今日ご紹介するのは、倉田保昭が原案、企画、制作、アクション監督、主演の5役をこなした「ファイナル・ファイト 最後の一撃」(1989年、Bloodfight、後藤秀司監督)である。

 

世界格闘技選手権を舞台に、大事な弟子を殺された元アジアの空手チャンピオンである師匠の現役復帰と復讐を描く。倉田本人は42歳、主人公の役柄ともマッチしている年齢だ。

 

香港で小さな武術ジムを経営している倉田だったが、開店休業状態。愛想をつかして妻も離婚して出ていってしまう。妻役は林建明(メグ・ラム)。

 

倉田が才能あふれる若者として見込んだのがリュウ。
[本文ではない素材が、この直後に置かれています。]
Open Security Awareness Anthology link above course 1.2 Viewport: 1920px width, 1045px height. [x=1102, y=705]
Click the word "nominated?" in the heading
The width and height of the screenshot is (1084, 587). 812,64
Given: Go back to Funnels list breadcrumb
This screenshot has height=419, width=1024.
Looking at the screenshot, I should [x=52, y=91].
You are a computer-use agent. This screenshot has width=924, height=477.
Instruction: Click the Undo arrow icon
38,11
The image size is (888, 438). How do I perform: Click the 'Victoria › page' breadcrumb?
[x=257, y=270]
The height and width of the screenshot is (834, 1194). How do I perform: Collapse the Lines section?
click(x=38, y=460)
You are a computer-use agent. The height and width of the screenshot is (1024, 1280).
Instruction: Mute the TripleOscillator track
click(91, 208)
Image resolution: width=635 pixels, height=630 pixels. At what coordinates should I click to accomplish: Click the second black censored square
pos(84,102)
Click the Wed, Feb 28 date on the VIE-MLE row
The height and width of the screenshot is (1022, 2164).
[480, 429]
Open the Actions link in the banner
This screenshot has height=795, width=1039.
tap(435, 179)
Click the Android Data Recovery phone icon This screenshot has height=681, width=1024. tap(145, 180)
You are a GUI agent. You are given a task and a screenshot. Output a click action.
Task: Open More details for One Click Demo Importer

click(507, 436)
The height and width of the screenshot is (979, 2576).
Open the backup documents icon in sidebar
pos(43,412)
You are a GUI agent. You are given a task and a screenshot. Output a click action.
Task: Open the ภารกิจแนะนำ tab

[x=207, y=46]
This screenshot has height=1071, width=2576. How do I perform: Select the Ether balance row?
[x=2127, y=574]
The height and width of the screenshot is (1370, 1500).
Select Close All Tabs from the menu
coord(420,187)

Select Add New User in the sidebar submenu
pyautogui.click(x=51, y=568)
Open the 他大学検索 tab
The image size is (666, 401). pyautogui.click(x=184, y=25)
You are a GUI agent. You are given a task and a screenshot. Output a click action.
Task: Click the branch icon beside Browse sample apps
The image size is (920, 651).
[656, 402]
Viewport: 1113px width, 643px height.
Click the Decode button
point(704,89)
演じたのは任達華(サイモン・ヤム)だ。

 

その恋人にクリスティナ・ローソン。

 

倉田はリュウを大会に出場させる。世界選手権とはいっても異種格闘技であり、相撲取りもいれば、

 

こんな大男もいる。223cmのラジャ・ライオンはこの映画公開の数年前にジャイアント馬場と闘ったパキスタンの空手家だ。

 

これはご存じでしょう。ストロング金剛。懐かしいな。

 

リュウは善戦し決勝に進むが、ベトナムのスネークなるチャンピオンに破れ、命を奪われてしまう。おなじみ楊斯(ヤン・スエ)だけど、倉田さんが初出演した香港映画、1971年の「悪客」で共演して以来の仲だそうである。

 

弟子を殺されたショックで酒を浴びる日々。倉田さんのアクション以外の演技はちょっと心配で見ていられないところもあるが、それ以上に本作は全員が英語で喋る映画なので、出演陣のセリフまでたどたどしい。でも倉田さんの溢れんばかりの情熱が伝わったのか、世界50か国で公開され大ヒットしたようである。

 

当時倉田プロモーションの秘蔵っ子であったと思われるまだ10代の早瀬恵子が出演し、

 

短い出番ながら存在感を見せる。このあと地球戦隊ファイブマン(ファイブイエロー)、忍者戦隊カクレンジャーなどに出演、所属も倉田プロからJAC、さらに別の事務所へと移籍、それに伴い芸名も咲田めぐみ、成嶋涼と変わったこともあって、志穂美悦ちゃんみたいなメジャーなアクション女優にはなれなかったなぁ。

 

このほか、小野進也(右)、スチュワード・スミス、陳飛龍など。

 

空手七段、柔道三段、合気道二段の倉田さん、40歳過ぎても闘志あふれるアクションシーンはやはり素晴らしいです。